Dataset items

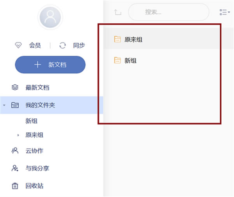Click the user avatar profile icon
The width and height of the screenshot is (234, 197).
coord(50,17)
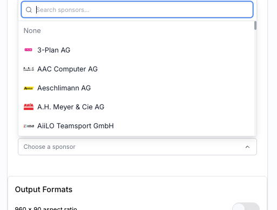Click the Aeschlimann AG yellow logo
This screenshot has height=210, width=277.
[x=29, y=88]

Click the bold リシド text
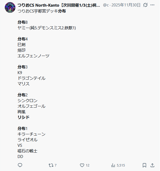point(24,117)
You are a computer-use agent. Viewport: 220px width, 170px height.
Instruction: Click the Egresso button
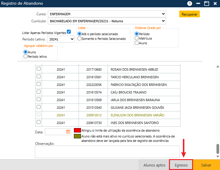181,165
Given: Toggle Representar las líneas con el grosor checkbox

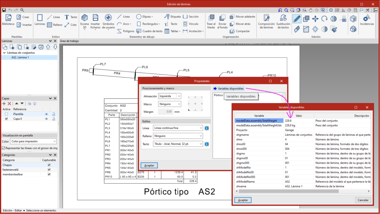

— What you have to do —
Retype exactly the lines above, starting at the line containing "Click the bold リシド text" and ending with the last line, both included; leave out the pictures.

— Solution to this exercise —
Click the bold リシド text
point(24,117)
You are a computer-use agent. Viewport: 220px width, 170px height.
Instruction: Click the Egresso button
181,165
Given: Toggle Representar las líneas con el grosor checkbox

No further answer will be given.